Anthropic Accuses Alibaba of Stealing Claude's Intelligence With 25,000 Fake Accounts
28.8 Million Messages, 25,000 Fake Accounts
Between April 22 and June 5, 2026, Anthropic's systems were quietly under siege. Thousands of accounts — now identified as fraudulent — were methodically querying Claude, asking it to reason through complex software engineering problems and agentic tasks, then collecting its outputs. When Anthropic investigated, they traced the operation directly to operators linked to Alibaba's Qwen AI lab.
The tally: 28.8 million exchanges across roughly 25,000 fraudulent accounts, making it what Anthropic now calls the largest known data-extraction campaign by a Chinese entity against a U.S. AI company.
What "Adversarial Distillation" Actually Means
The technique is called adversarial distillation: instead of training a model from scratch or licensing one's competitors' work, you repeatedly prompt a frontier model and harvest its outputs. The goal is to teach your own model to mimic the reasoning patterns of the target — in this case, Claude's most commercially valuable capabilities in software engineering and multi-step agentic tasks.
It's not a new idea, but Alibaba's alleged operation was unusual in its sheer scale and the brazenness of circumventing Anthropic's geographic restrictions, which explicitly prohibit access from within China.
Anthropic Goes Public — and Political
Rather than simply blocking the accounts and moving on, Anthropic took its findings to U.S. senators and White House officials, sending a formal letter disclosing the scope of the campaign. The move signals that Anthropic is treating this not just as a terms-of-service violation but as a national security concern worth escalating.
The timing is significant. The incident occurred during the same period that the Trump administration's AI Executive Order was under discussion, and AI policy debates about frontier model access and Chinese competition were already running hot in Washington.
As of this writing, Alibaba has not issued a public response. The company's Qwen AI lab continues to develop competitive open-weight models, and Anthropic's Bloomberg disclosure is the only detailed account currently available.
Why This Matters Beyond Anthropic
The bigger issue is what this episode reveals about AI's competitive dynamics.
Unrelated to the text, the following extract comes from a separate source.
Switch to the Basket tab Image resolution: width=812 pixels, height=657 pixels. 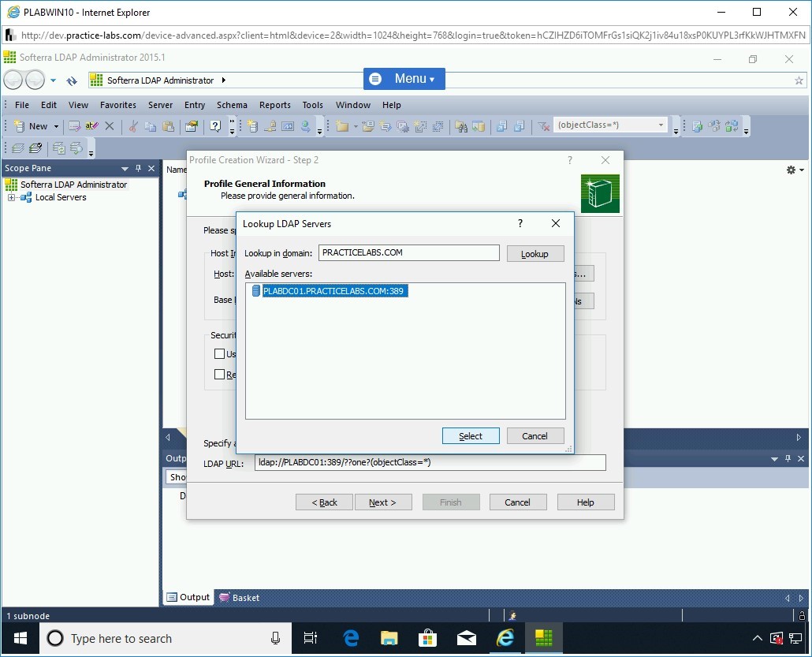pos(239,598)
Distillation attacks are difficult to defend against without degrading the model for legitimate users — you can't simply refuse to answer hard questions. Detection requires behavioral analysis at scale, and by the time patterns emerge, substantial capability has already been extracted.
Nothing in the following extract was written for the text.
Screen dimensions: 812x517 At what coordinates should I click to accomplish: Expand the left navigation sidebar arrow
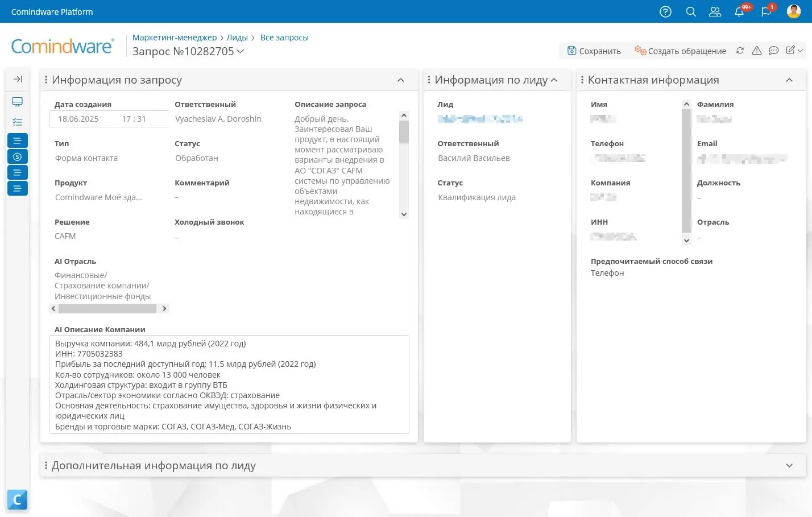(x=17, y=79)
For the AI industry broadly, this is a signal that frontier reasoning capability is worth stealing at enormous operational scale — and that companies holding it need to treat security not just as an infrastructure problem but as an intelligence problem.
Anthropic detected it, blocked it, and went public. That's the right response. What happens next — in courts, in Congress, or in future models — will be worth watching closely.